Standardization of School Policy

By Linda Dobson

standardization of school policy

Sometimes, education news makes me cringe, and this announcement titled “States Considering Bills that Would Make Kids Repeat Third Grade for Failing Reading Tests,” more standardization of school policy, is one of those times.

So far, Oklahoma, Arizona and Indiana have already passed laws. Currently, Colorado, Iowa, New Mexico, and Tennessee are considering the same. Since four of these states (CO, IN, OK, TN) have received the coveted waiver from the No Child Left Behind (NCLB) Law. New Mexico’s request for waiver was denied, but they’re re-working their paperwork in hopes of being pardoned, too. It’s probably a good guess that receiving the waiver requires passage of the same law. (If anyone knows differently, I’d love to hear from you.)

Standardization of School Policy Hurts

One of the worst aspects (one of many horrendous aspects) of NCLB is its reliance on – no,, make that demand for – all students to be proficient in reading and math by 2014. Forget about what bright light bulb came up with that in the first place, the bigger question is what makes anyone think turning a goal applied to every single school child in America into a law will somehow magically make it so?

And now…another inane law applied across the board to every single school child in America; you will do well on your third grade reading test or else. Or else what? You will automatically be held back. How will this help? Well, here’s one study’s take on the subject:

Chicago made national headlines in the late 1990s by holding back tens of thousands of students who were deficient in math and reading. But a series of studies by the Consortium on Chicago School Research at the University of Chicago found that, in general, retained students did no better in later years than students who had nearly identical academic achievement but were promoted. Retained students also were more likely to have dropped out.
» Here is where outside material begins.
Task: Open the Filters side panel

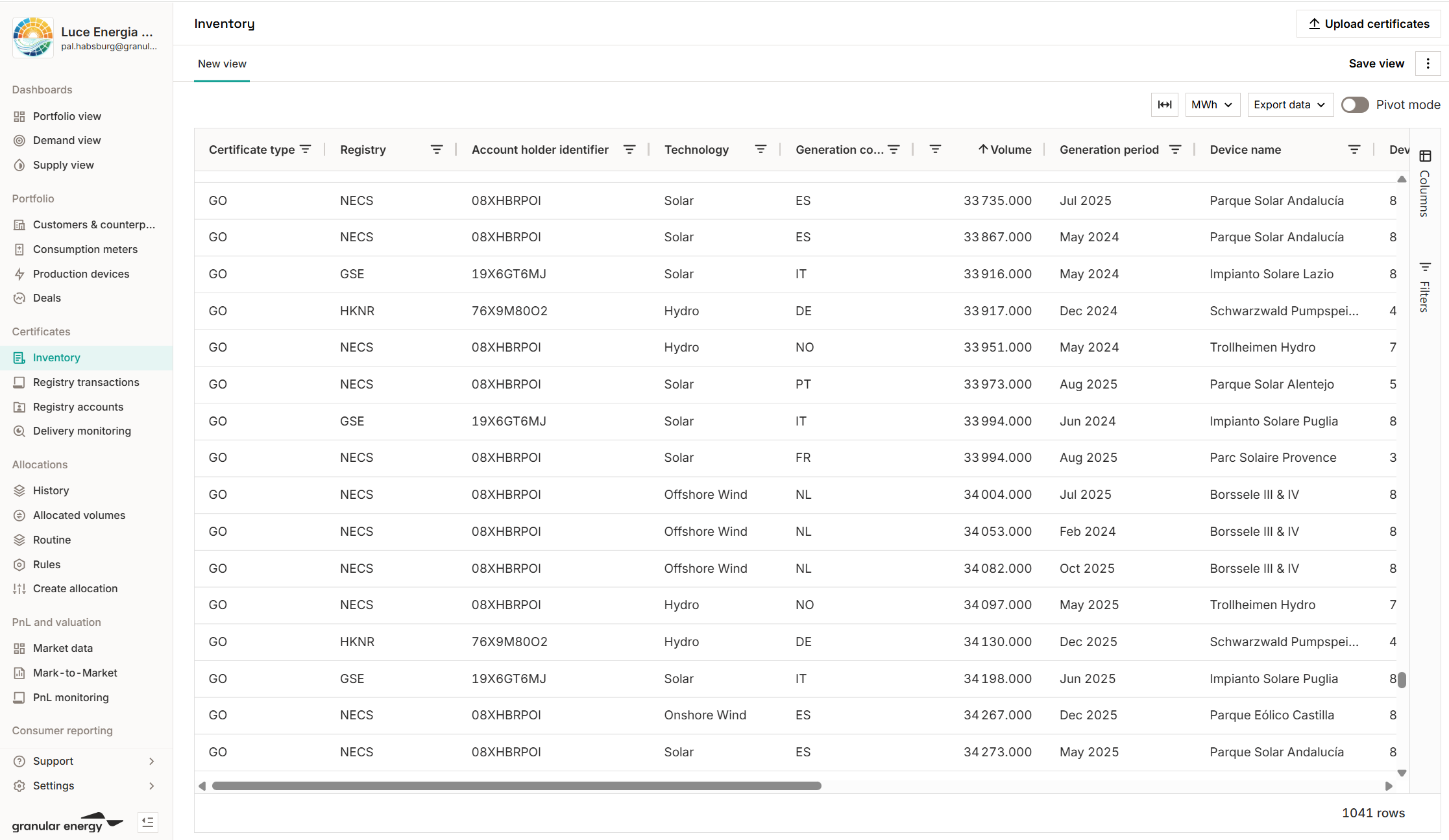Action: (1425, 287)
It’s a ludicrous idea at conception, let alone in practice. Additional standardization of school policy hurts children. It always has, it always will. All children are different. The one who reads at age four isn’t better than the one who reads at age seven who isn’t better than the one who reads at age nine. All children are different. You’d think these people coming up with such mandates had never seen a child in their lives! And if they have, why do they still insist on treating them like factory line widgets that are manufactured and cleaned up for packaging at just the same time as all the others?

Standardization of School Policy Won’t Fix the Problem

Passing laws about when every child passes a reading test isn’t going to help children any more than denying them access to bathrooms is going to help. (See Latest Student Torture: The No Pissing Contest.) Neither act has anything to do with educating kids, and everything to do with controlling them. And you know what? The kids aren’t the ones with the problem.
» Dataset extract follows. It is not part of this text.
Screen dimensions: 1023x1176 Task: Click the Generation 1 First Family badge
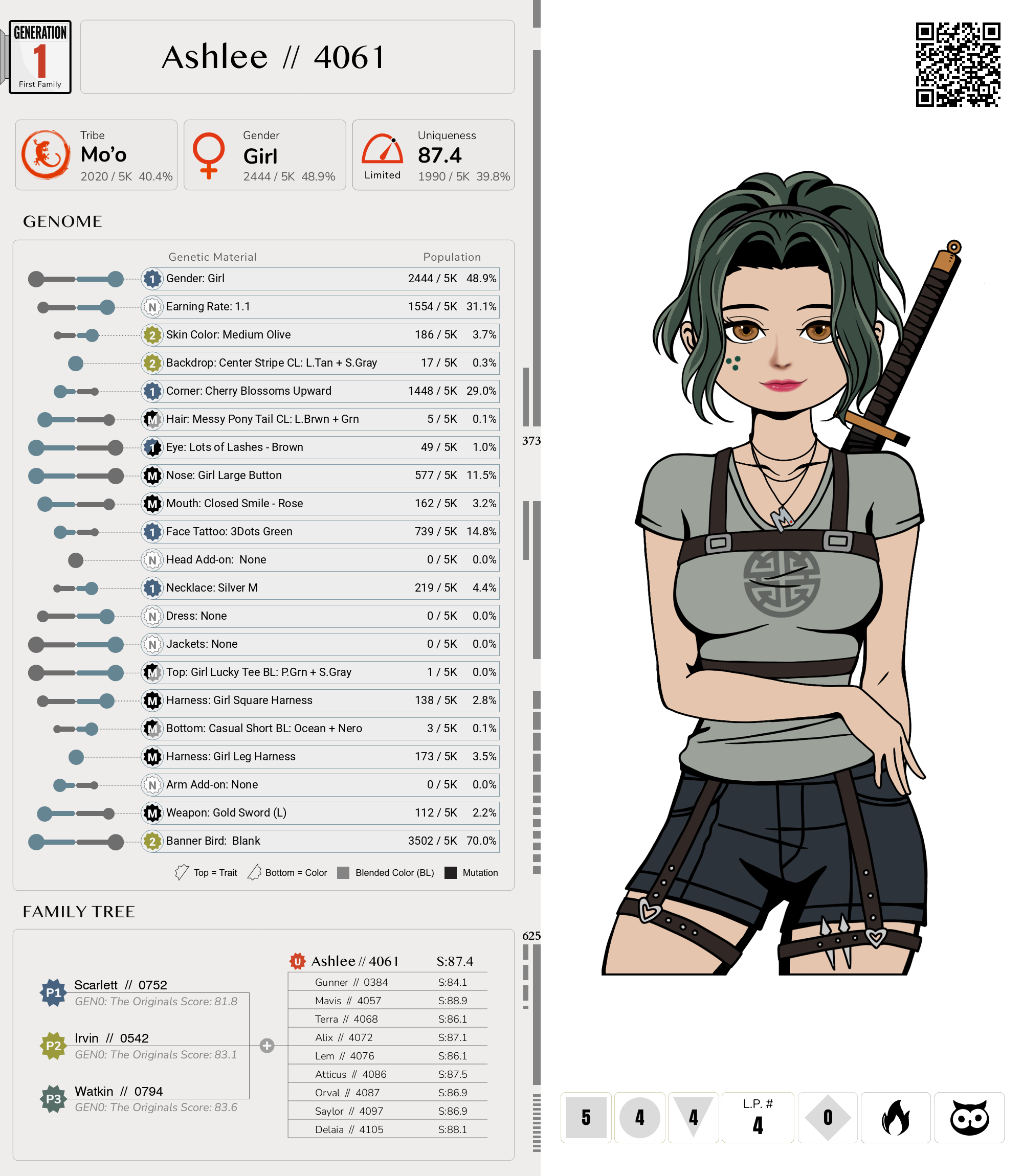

All the bills, as well as similar ones passed recently in Oklahoma, Arizona and Indiana, aim to address literacy deficiencies that exist nationwide. Only one third of US schoolchildren had proficient scores on the most recent national reading exam, and scores have barely budged in two decades.

The kids don’t have a learning problem. This country has a schooling problem. And until the powers-that-be realize – or admit – that schooling has absolutely positively nothing to do with education, kids sitting in those schools will continue to be treated as universal, replaceable, disposable widgets instead of young unique individuals.

That’s what there should be a law against.